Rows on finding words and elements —
** Begin **

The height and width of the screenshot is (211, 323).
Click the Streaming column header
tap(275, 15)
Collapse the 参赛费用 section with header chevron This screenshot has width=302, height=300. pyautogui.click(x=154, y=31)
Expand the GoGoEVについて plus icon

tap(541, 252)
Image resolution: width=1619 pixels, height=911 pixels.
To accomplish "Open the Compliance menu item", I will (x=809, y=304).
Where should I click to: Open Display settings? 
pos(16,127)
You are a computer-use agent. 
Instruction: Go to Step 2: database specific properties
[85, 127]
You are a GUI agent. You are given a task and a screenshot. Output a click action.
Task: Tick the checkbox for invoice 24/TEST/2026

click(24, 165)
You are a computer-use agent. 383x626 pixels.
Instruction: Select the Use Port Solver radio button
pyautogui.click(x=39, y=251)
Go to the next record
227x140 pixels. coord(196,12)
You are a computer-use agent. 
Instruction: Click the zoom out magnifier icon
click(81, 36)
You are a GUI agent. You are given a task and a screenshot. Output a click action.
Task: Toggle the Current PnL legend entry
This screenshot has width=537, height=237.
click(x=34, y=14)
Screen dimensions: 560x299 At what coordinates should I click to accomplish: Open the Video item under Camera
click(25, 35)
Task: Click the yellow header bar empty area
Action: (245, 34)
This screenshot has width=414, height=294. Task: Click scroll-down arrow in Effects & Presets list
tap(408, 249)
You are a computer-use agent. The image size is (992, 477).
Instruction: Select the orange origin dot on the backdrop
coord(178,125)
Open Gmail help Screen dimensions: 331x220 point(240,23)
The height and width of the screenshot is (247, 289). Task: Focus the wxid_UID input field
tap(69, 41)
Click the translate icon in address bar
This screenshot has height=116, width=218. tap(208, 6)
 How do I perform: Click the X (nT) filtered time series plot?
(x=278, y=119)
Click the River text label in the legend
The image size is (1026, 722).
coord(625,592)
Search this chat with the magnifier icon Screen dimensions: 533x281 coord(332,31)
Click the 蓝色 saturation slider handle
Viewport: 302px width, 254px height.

** End **

TASK DIRECTIONS —
Reproduce the rows verbatim, starting at the line containing "Image resolution: width=1619" and continuing through the end of the rows.

TASK RESPONSE —
Image resolution: width=1619 pixels, height=911 pixels.
To accomplish "Open the Compliance menu item", I will (x=809, y=304).
Where should I click to: Open Display settings? 
pos(16,127)
You are a computer-use agent. 
Instruction: Go to Step 2: database specific properties
[85, 127]
You are a GUI agent. You are given a task and a screenshot. Output a click action.
Task: Tick the checkbox for invoice 24/TEST/2026

click(24, 165)
You are a computer-use agent. 383x626 pixels.
Instruction: Select the Use Port Solver radio button
pyautogui.click(x=39, y=251)
Go to the next record
227x140 pixels. coord(196,12)
You are a computer-use agent. 
Instruction: Click the zoom out magnifier icon
click(81, 36)
You are a GUI agent. You are given a task and a screenshot. Output a click action.
Task: Toggle the Current PnL legend entry
This screenshot has width=537, height=237.
click(x=34, y=14)
Screen dimensions: 560x299 At what coordinates should I click to accomplish: Open the Video item under Camera
click(25, 35)
Task: Click the yellow header bar empty area
Action: (245, 34)
This screenshot has width=414, height=294. Task: Click scroll-down arrow in Effects & Presets list
tap(408, 249)
You are a computer-use agent. The image size is (992, 477).
Instruction: Select the orange origin dot on the backdrop
coord(178,125)
Open Gmail help Screen dimensions: 331x220 point(240,23)
The height and width of the screenshot is (247, 289). Task: Focus the wxid_UID input field
tap(69, 41)
Click the translate icon in address bar
This screenshot has height=116, width=218. tap(208, 6)
 How do I perform: Click the X (nT) filtered time series plot?
(x=278, y=119)
Click the River text label in the legend
The image size is (1026, 722).
coord(625,592)
Search this chat with the magnifier icon Screen dimensions: 533x281 coord(332,31)
Click the 蓝色 saturation slider handle
Viewport: 302px width, 254px height.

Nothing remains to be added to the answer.